Pointing items for screenshots and pages:

* start *

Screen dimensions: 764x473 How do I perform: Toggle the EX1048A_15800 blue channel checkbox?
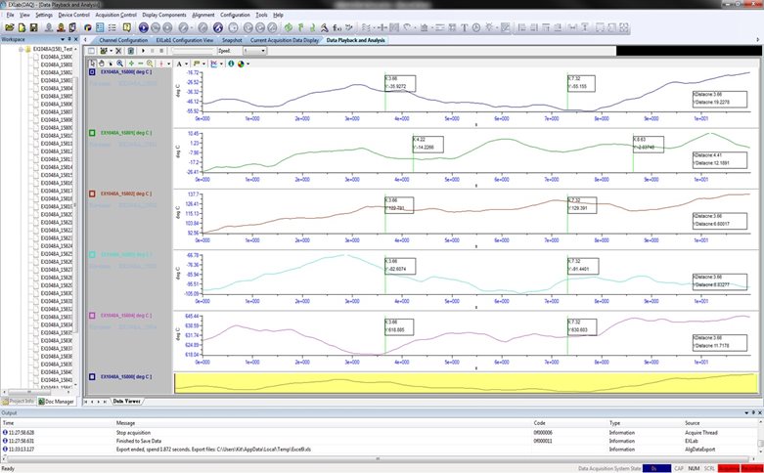click(92, 72)
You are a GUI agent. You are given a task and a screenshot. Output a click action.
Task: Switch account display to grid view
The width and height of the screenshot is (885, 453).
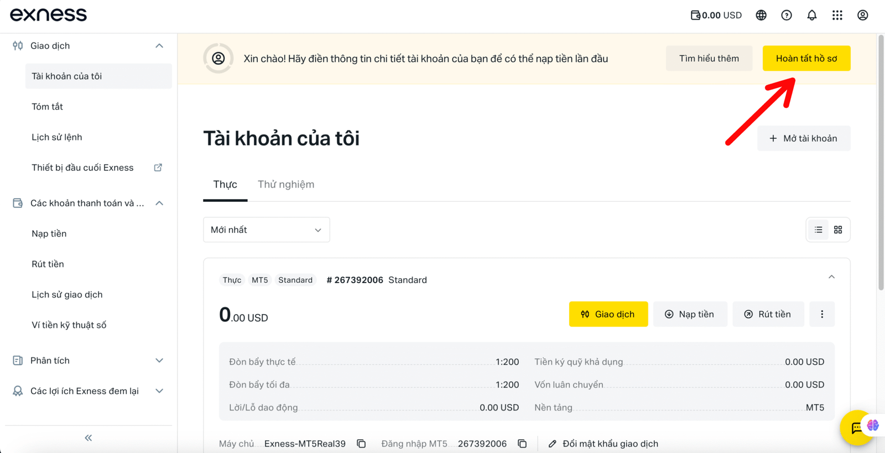[837, 230]
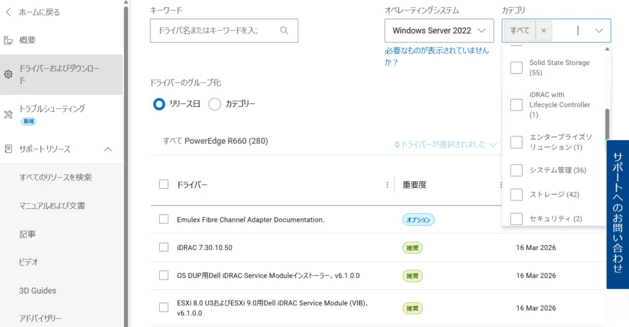Open the ドライバー column options menu dots

387,184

* end *

TASK GOAL: Turn every line of the items above into a Markdown table with the columns Row and Line, skipping blank lines. Leave the pictures out of the answer.

OUTPUT OF THE EXERCISE:
| Row | Line |
|---|---|
| 1 | Screen dimensions: 764x473 How do I perform: Toggle the EX1048A_15800 blue channel checkbox? |
| 2 | click(92, 72) |
| 3 | You are a GUI agent. You are given a task and a screenshot. Output a click action. |
| 4 | Task: Switch account display to grid view |
| 5 | The width and height of the screenshot is (885, 453). |
| 6 | [837, 230] |
| 7 | Open the ドライバー column options menu dots |
| 8 | 387,184 |